Presented at Trinity Fellowship on 06/19/1984
Luke 5:12 And it came about that while he was in one of the cities, behold, there was a man full of leprosy. And when he saw Jesus he fell on his face and implored him, saying, "Lord, if you are willing you can make me clean." 13 And he stretched out his hand and touched him, saying, "I am willing; be cleansed." And immediately the leprosy left him. 14 And he ordered him to tell no one, "But go and show yourself to the priest and make an offering for your cleansing, just as Moses commanded., for a testimony to them." 15 But the news about him was spreading even farther, and great multitudes were gathering to hear him and to be healed of their sicknesses. 16 But he himself would often slip away to the wilderness to pray. 17 And it came about one day while he was teaching that there were some Pharisees and teachers of the Law sitting there, who had come from every village of Galilee and Judea and from Jerusalem, and the power of the Lord was present for him to perform healing. 18 And behold, some men went carrying on a bed a man who was paralyzed, and they were trying to bring him in and set him down in front of him. 19 And not finding any way to bring him in because of the crowd, they went up on the roof and let him down through the tiles with his stretcher, right in the center, in front of Jesus. 20 And seeing their faith, he said, "Friend, your sins are forgiven you." 21 And the Scribes and the Pharisees began to reason, saying, "Who is this man who speaks blasphemies? Who can forgive sins but God alone?" 22 But Jesus, aware of their reasonings, said to them, "Why are you reasoning in your hearts? 23 Which is easier, to say, 'Your sins have been forgiven you,' or to say, 'Rise and walk'? 24 But in order that you may know that the Son of Man has authority on earth to forgive sins"--he said to the paralytic--"I say to you, rise, take up your stretcher, and go home." 25 And at once he rose up before them and took up what he had been lying on and went home, glorifying God. 26 And they were all seized with astonishment and began glorifying God; and they were filed with fear, saying, "We have seen remarkable things today."

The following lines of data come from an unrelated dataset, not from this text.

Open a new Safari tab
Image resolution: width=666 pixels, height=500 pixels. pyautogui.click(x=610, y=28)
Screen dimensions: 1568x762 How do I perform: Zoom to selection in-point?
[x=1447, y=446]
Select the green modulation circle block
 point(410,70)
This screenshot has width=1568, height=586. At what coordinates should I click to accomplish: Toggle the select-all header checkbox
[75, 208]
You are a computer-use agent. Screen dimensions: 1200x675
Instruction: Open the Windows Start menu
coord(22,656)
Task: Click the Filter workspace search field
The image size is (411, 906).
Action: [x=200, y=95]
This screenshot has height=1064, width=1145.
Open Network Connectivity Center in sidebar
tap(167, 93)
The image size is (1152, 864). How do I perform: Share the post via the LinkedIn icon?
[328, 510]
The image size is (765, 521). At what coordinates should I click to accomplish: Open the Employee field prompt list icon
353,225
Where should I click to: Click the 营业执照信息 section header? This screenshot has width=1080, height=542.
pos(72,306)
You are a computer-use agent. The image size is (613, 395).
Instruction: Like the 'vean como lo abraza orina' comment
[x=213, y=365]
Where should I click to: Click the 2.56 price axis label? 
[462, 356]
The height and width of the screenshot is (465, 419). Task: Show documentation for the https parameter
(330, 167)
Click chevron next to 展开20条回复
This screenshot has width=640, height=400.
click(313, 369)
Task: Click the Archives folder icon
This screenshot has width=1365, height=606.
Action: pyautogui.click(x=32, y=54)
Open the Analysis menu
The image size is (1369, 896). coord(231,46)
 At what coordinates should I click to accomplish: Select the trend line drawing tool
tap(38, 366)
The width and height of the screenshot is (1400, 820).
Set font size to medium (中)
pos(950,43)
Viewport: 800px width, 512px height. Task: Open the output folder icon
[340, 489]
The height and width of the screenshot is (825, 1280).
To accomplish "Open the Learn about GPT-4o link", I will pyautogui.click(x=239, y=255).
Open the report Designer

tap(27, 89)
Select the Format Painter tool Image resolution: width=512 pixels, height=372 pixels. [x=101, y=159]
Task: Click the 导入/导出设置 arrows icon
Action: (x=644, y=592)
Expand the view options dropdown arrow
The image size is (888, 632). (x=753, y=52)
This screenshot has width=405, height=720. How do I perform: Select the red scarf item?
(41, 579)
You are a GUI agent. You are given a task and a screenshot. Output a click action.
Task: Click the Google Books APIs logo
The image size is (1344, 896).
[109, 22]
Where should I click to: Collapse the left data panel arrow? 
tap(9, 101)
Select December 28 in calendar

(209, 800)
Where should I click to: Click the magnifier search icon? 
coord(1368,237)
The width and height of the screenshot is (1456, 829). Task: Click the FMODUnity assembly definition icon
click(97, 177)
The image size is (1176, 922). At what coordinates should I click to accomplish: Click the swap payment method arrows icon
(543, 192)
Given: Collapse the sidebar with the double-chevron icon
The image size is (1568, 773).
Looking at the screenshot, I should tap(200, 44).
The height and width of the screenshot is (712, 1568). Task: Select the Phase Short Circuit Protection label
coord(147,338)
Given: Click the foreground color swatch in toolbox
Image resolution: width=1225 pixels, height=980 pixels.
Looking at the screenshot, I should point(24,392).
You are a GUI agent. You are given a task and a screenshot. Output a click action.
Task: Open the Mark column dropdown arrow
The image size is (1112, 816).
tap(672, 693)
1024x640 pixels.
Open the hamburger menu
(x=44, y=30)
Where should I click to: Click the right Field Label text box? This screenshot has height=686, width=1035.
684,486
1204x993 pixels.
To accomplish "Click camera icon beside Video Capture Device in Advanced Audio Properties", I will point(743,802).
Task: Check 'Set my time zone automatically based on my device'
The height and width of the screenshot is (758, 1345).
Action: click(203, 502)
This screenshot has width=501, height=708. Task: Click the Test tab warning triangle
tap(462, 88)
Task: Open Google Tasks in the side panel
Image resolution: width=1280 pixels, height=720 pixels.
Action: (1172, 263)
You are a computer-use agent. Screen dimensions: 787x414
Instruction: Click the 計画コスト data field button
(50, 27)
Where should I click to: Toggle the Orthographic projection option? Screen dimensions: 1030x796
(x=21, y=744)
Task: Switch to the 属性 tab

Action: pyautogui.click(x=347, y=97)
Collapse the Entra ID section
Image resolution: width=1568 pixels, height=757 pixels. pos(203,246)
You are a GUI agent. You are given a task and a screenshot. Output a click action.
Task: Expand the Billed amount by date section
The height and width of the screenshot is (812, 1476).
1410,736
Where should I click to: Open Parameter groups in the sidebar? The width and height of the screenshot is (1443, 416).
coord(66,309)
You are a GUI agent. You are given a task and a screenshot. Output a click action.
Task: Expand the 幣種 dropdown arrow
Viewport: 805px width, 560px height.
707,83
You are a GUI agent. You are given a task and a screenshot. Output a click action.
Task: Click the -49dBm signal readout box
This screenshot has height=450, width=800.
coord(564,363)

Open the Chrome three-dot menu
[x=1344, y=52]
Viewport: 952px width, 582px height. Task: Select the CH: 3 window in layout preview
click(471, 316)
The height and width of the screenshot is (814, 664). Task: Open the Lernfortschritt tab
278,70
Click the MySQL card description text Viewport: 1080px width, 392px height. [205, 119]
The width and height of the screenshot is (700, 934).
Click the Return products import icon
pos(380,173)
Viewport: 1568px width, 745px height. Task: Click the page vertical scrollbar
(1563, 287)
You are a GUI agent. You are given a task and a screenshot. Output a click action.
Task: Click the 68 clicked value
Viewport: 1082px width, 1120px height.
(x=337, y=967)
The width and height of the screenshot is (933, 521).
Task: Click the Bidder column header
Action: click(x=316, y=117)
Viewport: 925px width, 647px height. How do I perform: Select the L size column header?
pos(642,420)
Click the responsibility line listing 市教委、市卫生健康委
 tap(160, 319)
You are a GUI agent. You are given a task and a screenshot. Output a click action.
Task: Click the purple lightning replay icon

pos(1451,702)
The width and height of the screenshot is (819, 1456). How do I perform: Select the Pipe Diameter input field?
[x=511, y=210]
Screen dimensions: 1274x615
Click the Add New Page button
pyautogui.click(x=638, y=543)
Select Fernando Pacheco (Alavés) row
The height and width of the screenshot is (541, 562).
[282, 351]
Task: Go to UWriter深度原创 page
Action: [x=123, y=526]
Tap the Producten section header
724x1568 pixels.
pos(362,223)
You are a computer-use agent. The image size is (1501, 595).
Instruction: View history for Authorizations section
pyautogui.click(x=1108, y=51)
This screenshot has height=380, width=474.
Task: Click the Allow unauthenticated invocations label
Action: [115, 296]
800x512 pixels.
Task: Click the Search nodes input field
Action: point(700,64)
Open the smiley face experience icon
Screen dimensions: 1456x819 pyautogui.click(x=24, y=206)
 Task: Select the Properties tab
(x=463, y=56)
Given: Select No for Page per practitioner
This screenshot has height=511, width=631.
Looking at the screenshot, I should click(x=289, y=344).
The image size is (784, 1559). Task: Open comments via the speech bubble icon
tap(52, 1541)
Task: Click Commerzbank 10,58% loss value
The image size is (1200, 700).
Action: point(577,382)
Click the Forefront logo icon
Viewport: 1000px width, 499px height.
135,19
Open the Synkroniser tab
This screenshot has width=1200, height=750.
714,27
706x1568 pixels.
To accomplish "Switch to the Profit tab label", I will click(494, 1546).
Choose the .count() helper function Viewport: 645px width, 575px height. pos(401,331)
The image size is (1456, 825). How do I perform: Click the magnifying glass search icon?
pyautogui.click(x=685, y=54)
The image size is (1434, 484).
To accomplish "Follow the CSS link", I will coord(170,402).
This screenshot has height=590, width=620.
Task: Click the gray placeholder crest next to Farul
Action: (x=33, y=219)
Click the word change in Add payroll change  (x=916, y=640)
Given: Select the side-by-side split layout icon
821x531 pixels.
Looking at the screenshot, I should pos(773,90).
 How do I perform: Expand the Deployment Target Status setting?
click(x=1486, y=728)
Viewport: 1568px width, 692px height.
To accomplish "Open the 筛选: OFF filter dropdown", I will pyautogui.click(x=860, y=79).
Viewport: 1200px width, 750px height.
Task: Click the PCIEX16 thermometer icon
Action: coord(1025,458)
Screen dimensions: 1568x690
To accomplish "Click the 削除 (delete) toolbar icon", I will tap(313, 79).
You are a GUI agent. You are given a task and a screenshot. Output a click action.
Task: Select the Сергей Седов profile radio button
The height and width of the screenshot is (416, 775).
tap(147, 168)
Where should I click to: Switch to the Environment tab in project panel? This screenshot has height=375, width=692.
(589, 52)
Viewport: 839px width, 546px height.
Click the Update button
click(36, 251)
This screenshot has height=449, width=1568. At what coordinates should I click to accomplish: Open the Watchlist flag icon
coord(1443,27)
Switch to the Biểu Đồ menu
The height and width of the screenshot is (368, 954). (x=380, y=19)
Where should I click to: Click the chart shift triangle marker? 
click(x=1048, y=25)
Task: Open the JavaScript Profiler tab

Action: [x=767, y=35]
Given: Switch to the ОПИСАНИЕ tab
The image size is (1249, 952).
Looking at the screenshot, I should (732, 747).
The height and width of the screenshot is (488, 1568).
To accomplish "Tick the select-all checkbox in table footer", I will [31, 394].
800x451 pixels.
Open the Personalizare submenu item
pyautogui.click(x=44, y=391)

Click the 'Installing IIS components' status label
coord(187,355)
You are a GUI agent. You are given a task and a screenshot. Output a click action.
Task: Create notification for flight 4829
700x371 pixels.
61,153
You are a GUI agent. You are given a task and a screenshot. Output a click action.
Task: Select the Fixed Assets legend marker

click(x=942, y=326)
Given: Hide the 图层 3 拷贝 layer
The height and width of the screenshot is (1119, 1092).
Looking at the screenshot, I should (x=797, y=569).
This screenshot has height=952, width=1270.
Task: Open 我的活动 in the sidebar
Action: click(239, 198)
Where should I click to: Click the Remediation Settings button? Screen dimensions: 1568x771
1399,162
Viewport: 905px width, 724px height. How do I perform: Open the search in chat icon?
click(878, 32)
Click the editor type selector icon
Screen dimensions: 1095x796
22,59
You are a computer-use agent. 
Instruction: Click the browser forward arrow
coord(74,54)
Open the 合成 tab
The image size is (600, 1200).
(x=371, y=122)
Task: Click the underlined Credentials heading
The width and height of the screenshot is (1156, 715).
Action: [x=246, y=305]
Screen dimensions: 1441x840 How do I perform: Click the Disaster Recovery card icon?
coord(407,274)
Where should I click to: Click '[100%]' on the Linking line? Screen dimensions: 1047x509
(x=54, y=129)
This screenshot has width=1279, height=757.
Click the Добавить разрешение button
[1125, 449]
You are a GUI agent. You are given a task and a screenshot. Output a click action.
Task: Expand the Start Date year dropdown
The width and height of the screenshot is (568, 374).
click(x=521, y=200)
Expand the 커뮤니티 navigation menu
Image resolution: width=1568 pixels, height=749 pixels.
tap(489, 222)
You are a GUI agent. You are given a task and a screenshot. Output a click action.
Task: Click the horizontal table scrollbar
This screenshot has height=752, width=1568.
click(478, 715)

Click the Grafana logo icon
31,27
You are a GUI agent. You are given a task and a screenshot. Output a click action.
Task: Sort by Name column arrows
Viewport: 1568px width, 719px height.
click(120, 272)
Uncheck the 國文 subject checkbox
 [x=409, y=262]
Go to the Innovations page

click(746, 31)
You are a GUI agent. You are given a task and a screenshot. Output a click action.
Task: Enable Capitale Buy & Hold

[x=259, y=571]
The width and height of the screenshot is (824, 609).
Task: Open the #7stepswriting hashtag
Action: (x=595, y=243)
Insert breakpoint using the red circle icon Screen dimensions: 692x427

Last week we saw the Lord call Peter and his friends to follow him and become fishers of men. Luke follows this story with several examples of Jesus showing Peter and his friends just what he meant by that. Today we would like to examine the first two, the healings of a leper and of a paralytic. Next week we will look at a third: the call of Levi (or Matthew), a despised tax collector, to join the inner band of disciples and be also a fisher of men. In other words, to be a fisher of men, to be a disciple of Jesus, you have to be ready and willing to minister both to and with people you might not otherwise want to touch.
The cleansing of the leper reveals three facts about the Lord that are relevant to his followers.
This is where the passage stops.